Hortonworks Sandbox - kaushikdas/TechnicalWritings GitHub Wiki
Hadoop Installation on Virtual box
Step 1: Installing Virtual box
- Go to VirtualBox.org.
- Download the latest version of virtual box by clicking download button
(at the time of writing this page the version available is 6.1.4)
- After downloading, install the virtual box by clicking the downloaded exe file and selecting the default options.

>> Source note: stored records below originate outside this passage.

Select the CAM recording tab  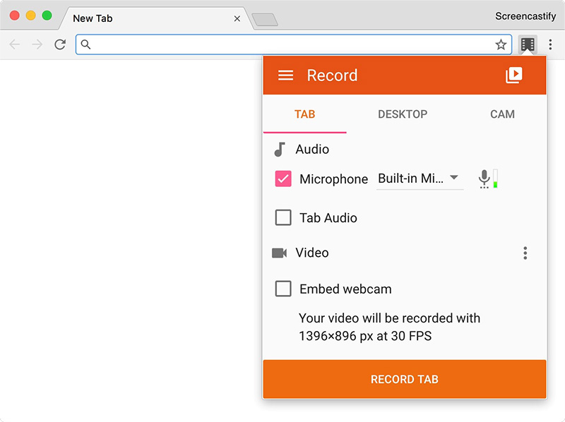pos(502,114)
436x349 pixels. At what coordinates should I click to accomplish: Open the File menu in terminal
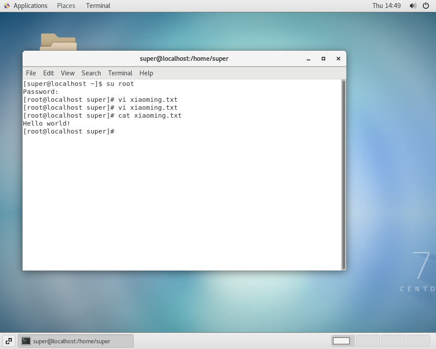point(31,73)
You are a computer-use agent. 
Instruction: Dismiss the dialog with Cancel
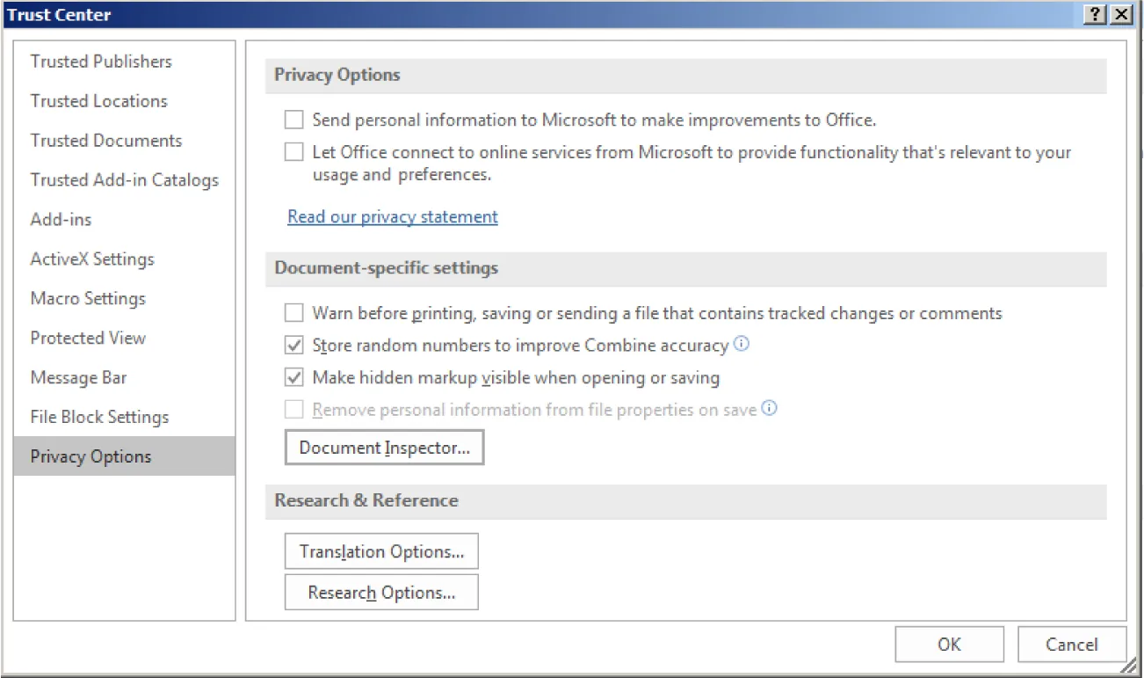point(1072,644)
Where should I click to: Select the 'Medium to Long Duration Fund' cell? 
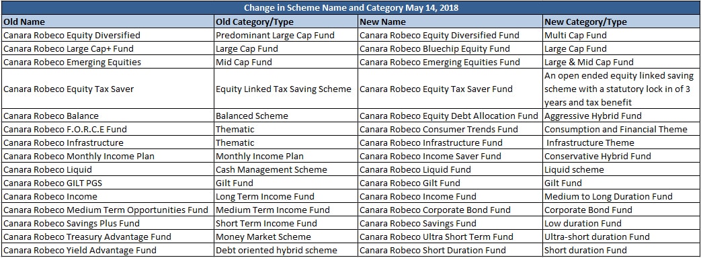coord(622,196)
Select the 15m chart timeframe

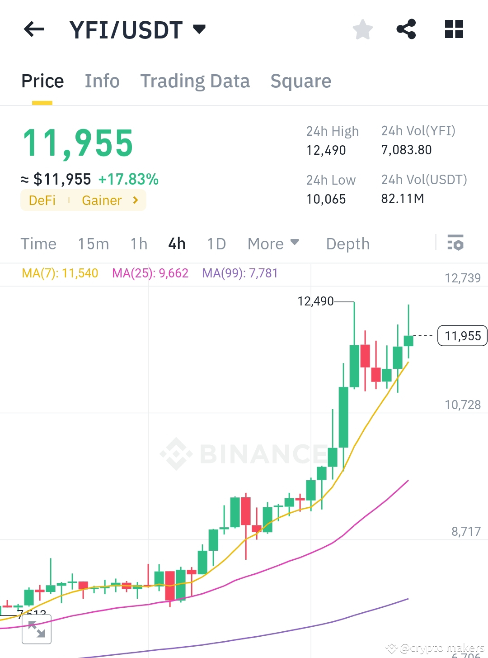tap(93, 243)
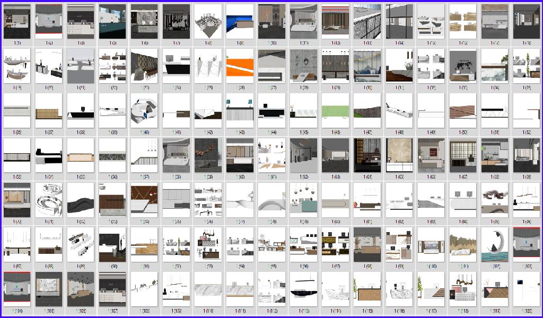Select the marble slab thumbnail 1 (110)
This screenshot has width=543, height=318.
pyautogui.click(x=208, y=289)
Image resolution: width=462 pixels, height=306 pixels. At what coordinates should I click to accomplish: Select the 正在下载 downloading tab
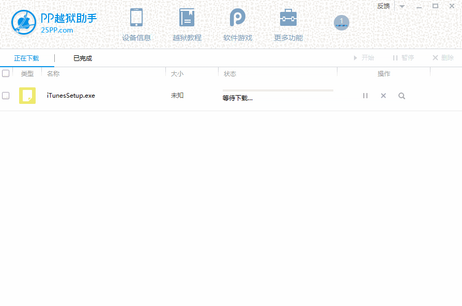point(27,58)
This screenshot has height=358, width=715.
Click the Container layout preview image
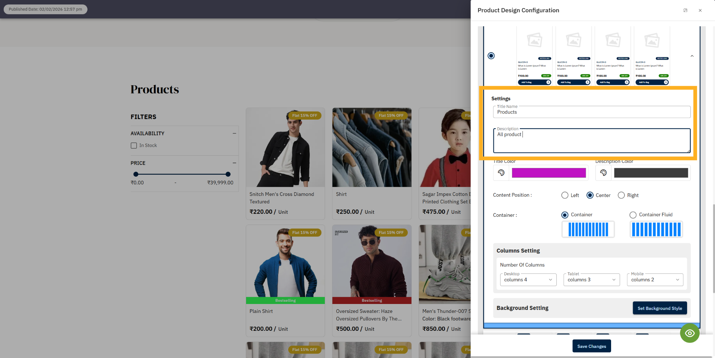(x=588, y=229)
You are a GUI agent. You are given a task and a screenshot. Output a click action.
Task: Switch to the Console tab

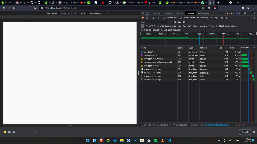[x=169, y=13]
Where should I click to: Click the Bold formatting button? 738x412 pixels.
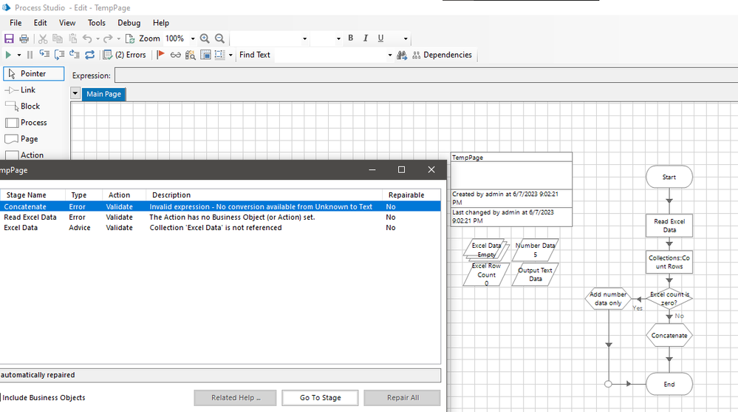pyautogui.click(x=351, y=38)
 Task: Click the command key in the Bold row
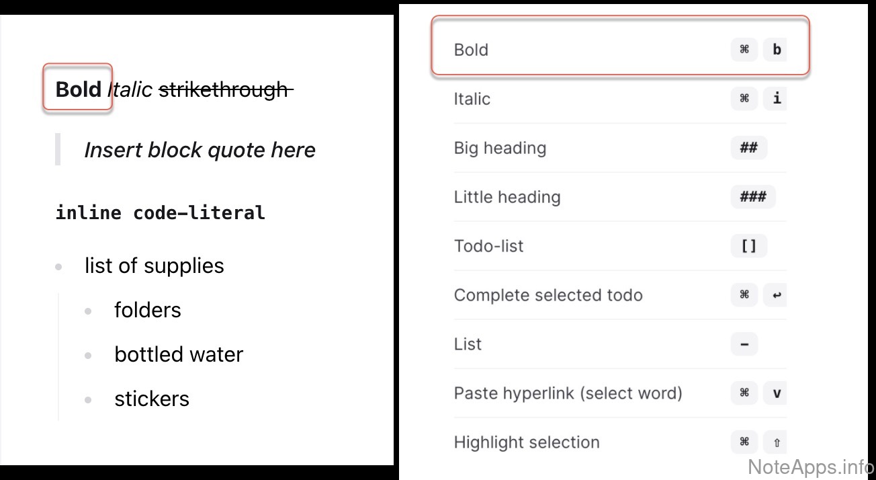click(744, 50)
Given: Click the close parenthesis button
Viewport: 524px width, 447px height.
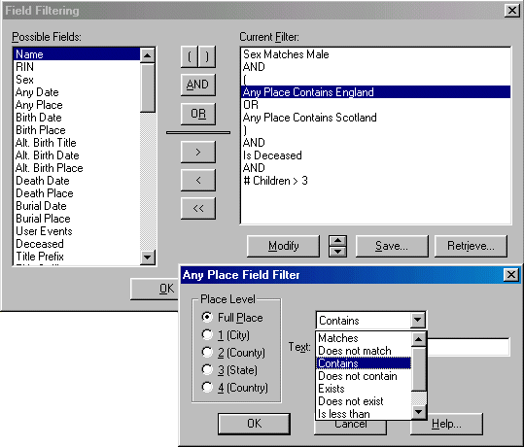Looking at the screenshot, I should (x=207, y=56).
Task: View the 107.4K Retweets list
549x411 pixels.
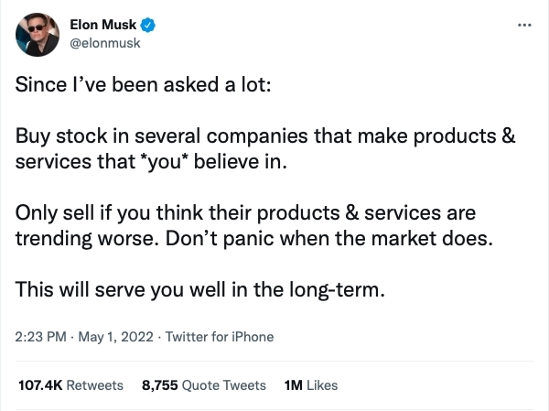Action: pos(70,385)
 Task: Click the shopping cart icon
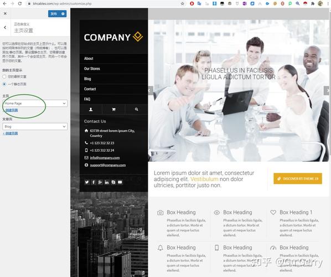113,109
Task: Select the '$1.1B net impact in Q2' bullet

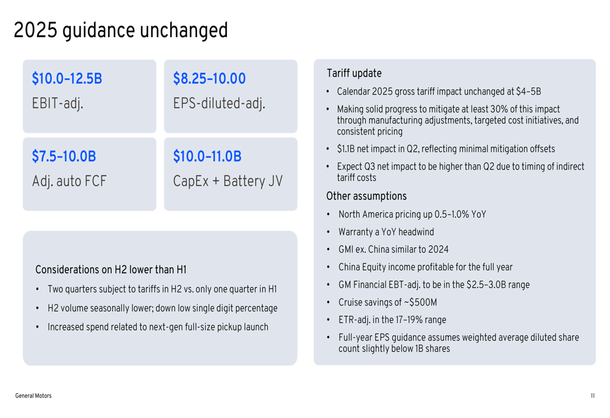Action: pos(446,149)
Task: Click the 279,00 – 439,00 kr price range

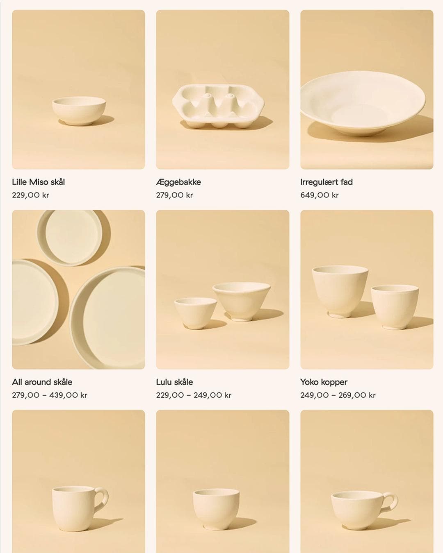Action: pos(50,395)
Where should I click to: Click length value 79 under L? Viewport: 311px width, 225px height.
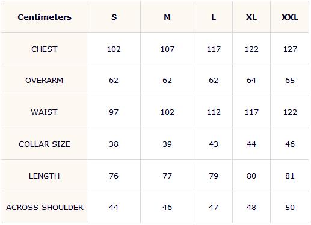(x=214, y=176)
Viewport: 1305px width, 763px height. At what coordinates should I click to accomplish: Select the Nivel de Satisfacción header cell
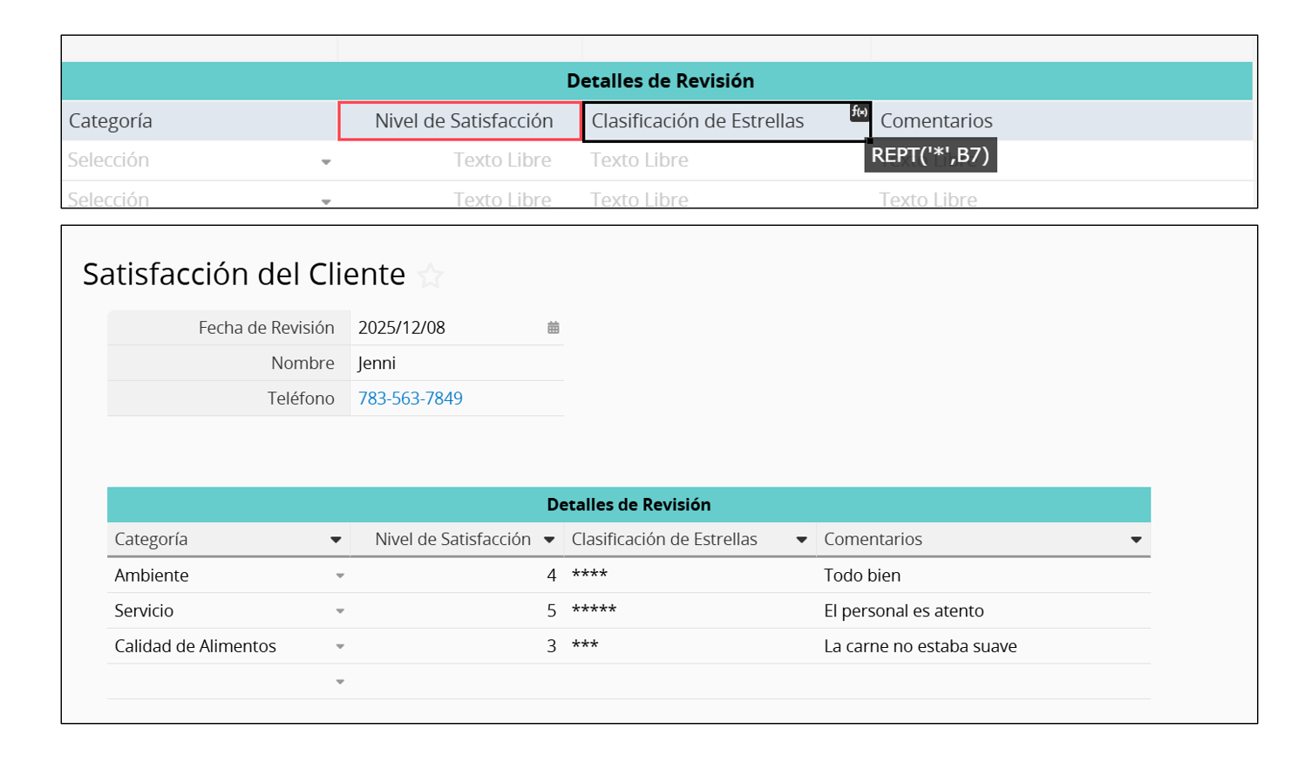(x=459, y=121)
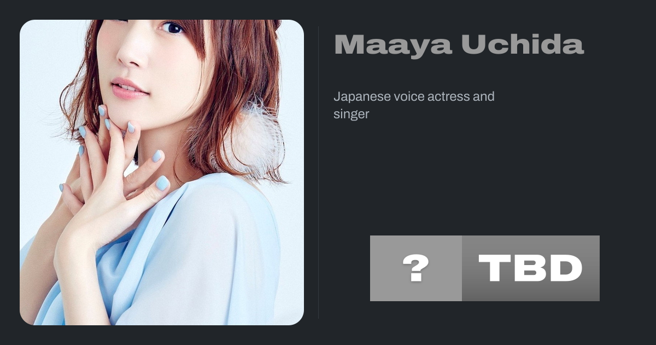Click the word "singer" in the description

352,115
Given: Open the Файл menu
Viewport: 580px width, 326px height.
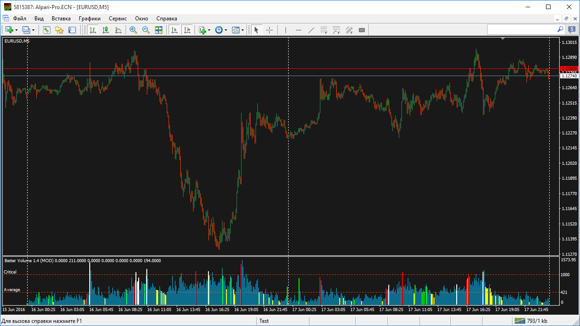Looking at the screenshot, I should [19, 19].
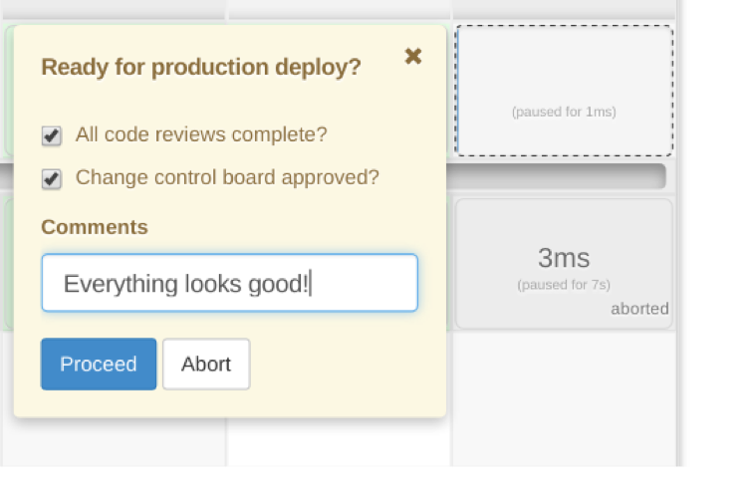This screenshot has width=747, height=496.
Task: Click the 'aborted' status label
Action: [x=639, y=309]
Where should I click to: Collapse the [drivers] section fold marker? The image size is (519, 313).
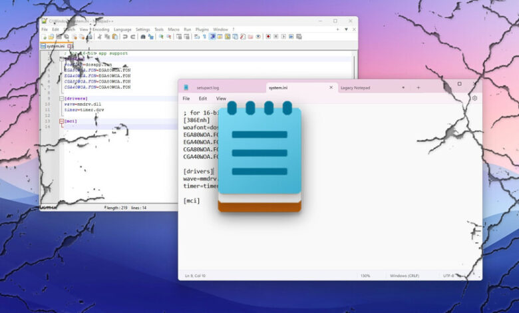point(61,98)
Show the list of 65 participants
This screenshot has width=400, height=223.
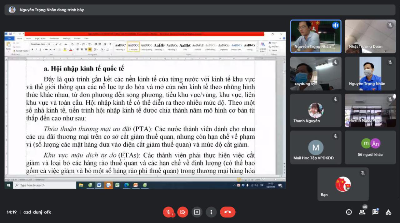coord(362,212)
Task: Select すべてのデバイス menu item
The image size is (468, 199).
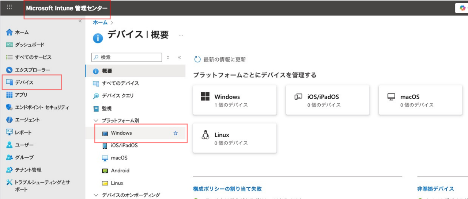Action: coord(120,83)
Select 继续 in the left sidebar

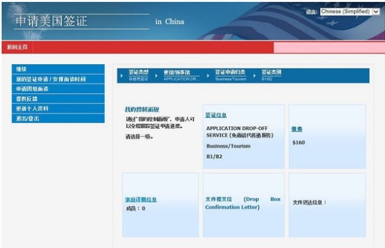pyautogui.click(x=58, y=69)
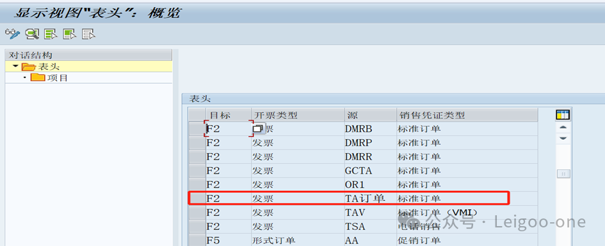This screenshot has width=605, height=246.
Task: Click the select block toolbar icon
Action: pos(70,34)
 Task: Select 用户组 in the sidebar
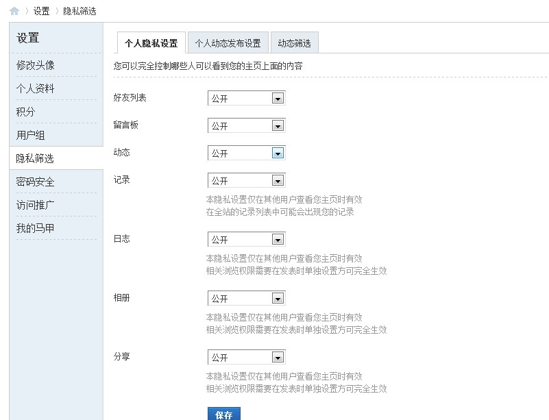coord(31,135)
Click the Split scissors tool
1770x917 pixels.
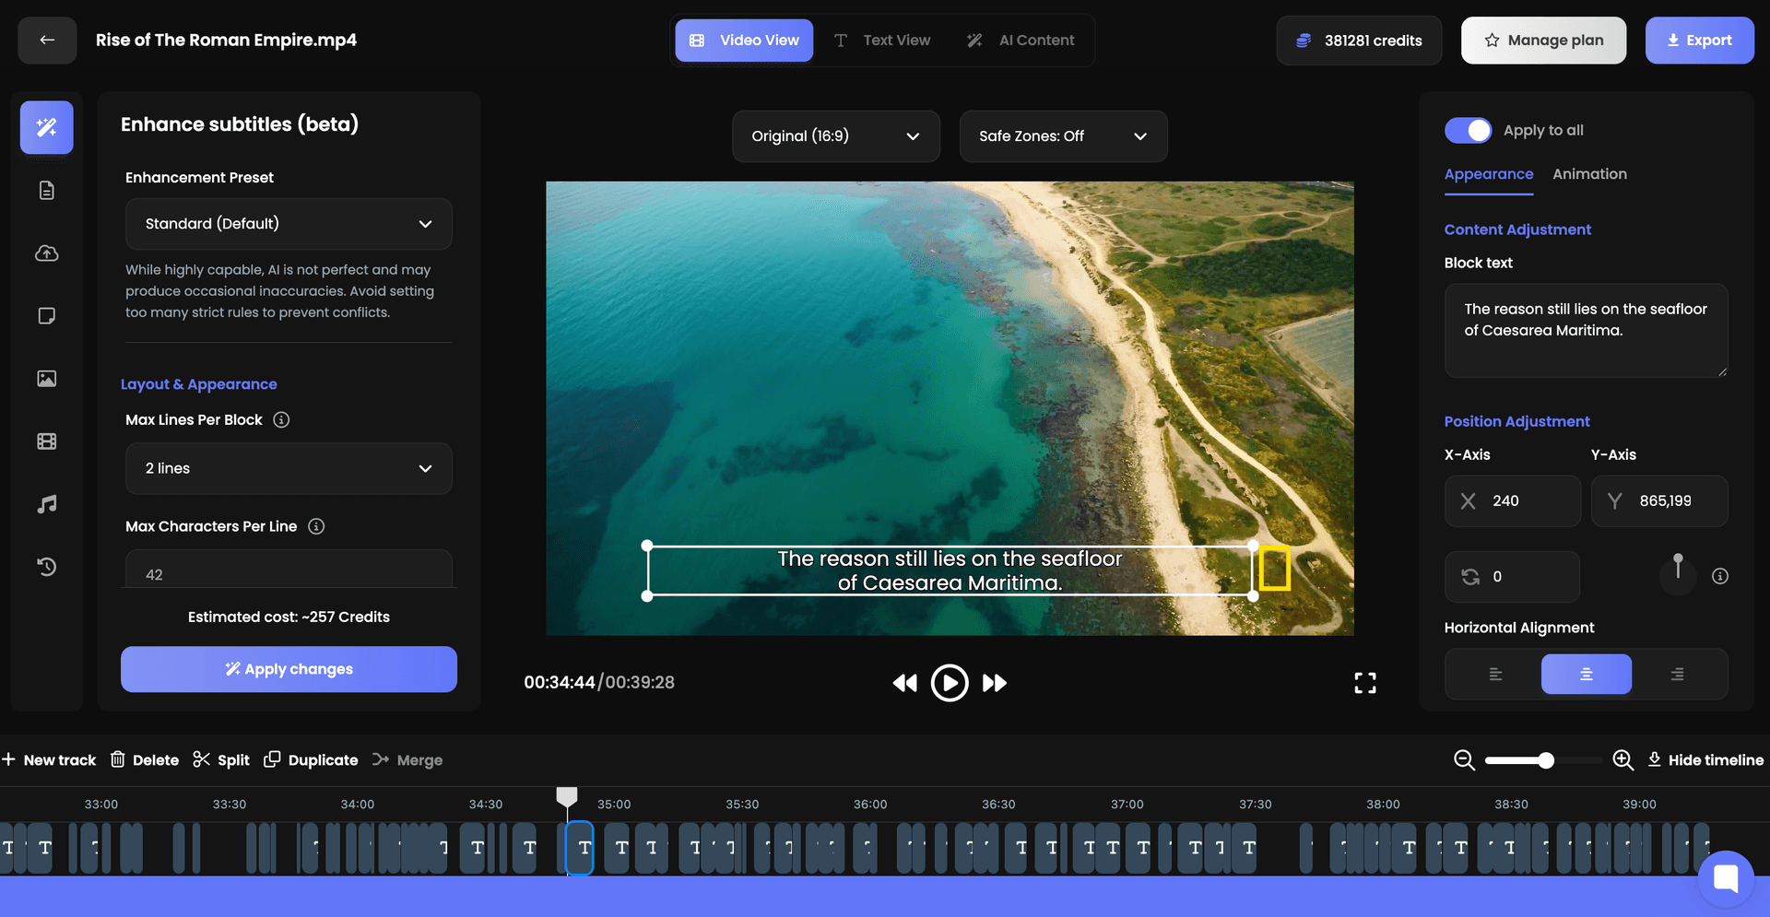[x=221, y=759]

Step 2: Downloading Hortonworks Sandbox
- Go to Cloudera Downloads
- Find the Hortonworks Sandbox link and click Download the Hortonworks Sandbox
- Click on Download Now button available under Hortonworks HDP
- Choose Virtualbox type of installation and click Let's Go! button
- Fill the form, accept terms and click Submit button
- Select and download 2.5.0 from Older Versions (because of its less memory requirements) to download 2.5.0 version of Hortonworks Sandbox environment (a
.ova
file)
Interacting with Hortonworks Sandbox
Launch the sandbox virtual machine using Oracle VM Virtualbox and then connect to the sandbox using an SSH terminal:
$ ssh [email protected] -p 2222 # connect using Git Bash in Win 10
Alternatively we can connect using (say) PuTTY. Password for the username maria_dev
is also maria_dev
.
Installing software in Hortonworks Sandbox
Software can be installed using yum
:
[maria_dev@sandbox ~]$ su
Password:
su: incorrect password
[maria_dev@sandbox ~]$ su
Password:
[root@sandbox maria_dev]# yum install vim
Loaded plugins: fastestmirror, ovl, priorities
Setting up Install Process
Loading mirror speeds from cached hostfile
* base: mirrors.piconets.webwerks.in
* epel: mirrors.piconets.webwerks.in
* extras: mirrors.piconets.webwerks.in
* updates: mirrors.piconets.webwerks.in
Resolving Dependencies
--> Running transaction check
…
Total download size: 7.8 M
Installed size: 23 M
Is this ok [y/N]: y
Downloading Packages:
…
Complete!
[root@sandbox maria_dev]# exit
exit
[maria_dev@sandbox ~]$
If below 403 Forbidden
error comes with yum install
:
[root@sandbox maria_dev]# yum install vim
Loaded plugins: fastestmirror, ovl, priorities
Setting up Install Process
Determining fastest mirrors
epel/metalink | 6.7 kB 00:00
* base: mirrors.piconets.webwerks.in
* epel: mirrors.piconets.webwerks.in
* extras: mirrors.piconets.webwerks.in
* updates: mirrors.piconets.webwerks.in
AMBARI.2.4.0.0-2.x | 2.9 kB 00:00
AMBARI.2.4.0.0-2.x/primary_db | 8.3 kB 00:00
HDP-2.5 | 2.9 kB 00:00
HDP-2.5/primary_db | 69 kB 00:00
HDP-UTILS-1.1.0.21 | 2.9 kB 00:00
HDP-UTILS-1.1.0.21/primary_db | 36 kB 00:00
base | 3.7 kB 00:00
base/primary_db | 4.7 MB 00:00
epel | 5.3 kB 00:00
epel/primary_db | 6.1 MB 00:00
extras | 3.4 kB 00:00
extras/primary_db | 29 kB 00:00
mysql-connectors-community | 2.5 kB 00:00
mysql-connectors-community/primary_db | 46 kB 00:00
mysql-tools-community | 2.5 kB 00:00
mysql-tools-community/primary_db | 55 kB 00:00
mysql56-community | 2.5 kB 00:00
mysql56-community/primary_db | 286 kB 00:00
puppetlabs-deps | 2.5 kB 00:00
puppetlabs-deps/primary_db | 12 kB 00:00
puppetlabs-products | 2.5 kB 00:00
puppetlabs-products/primary_db | 85 kB 00:00
http://dev2.hortonworks.com.s3.amazonaws.com/repo/dev/master/utils/repodata/repomd.xml: [Errno 14] PYCURL ERROR 22 - "The requested URL returned error: 403 Forbidden"
Trying other mirror.
To address this issue please refer to the below knowledge base article
https://access.redhat.com/solutions/69319
If above article doesn't help to resolve this issue please open a ticket with Red Hat Support.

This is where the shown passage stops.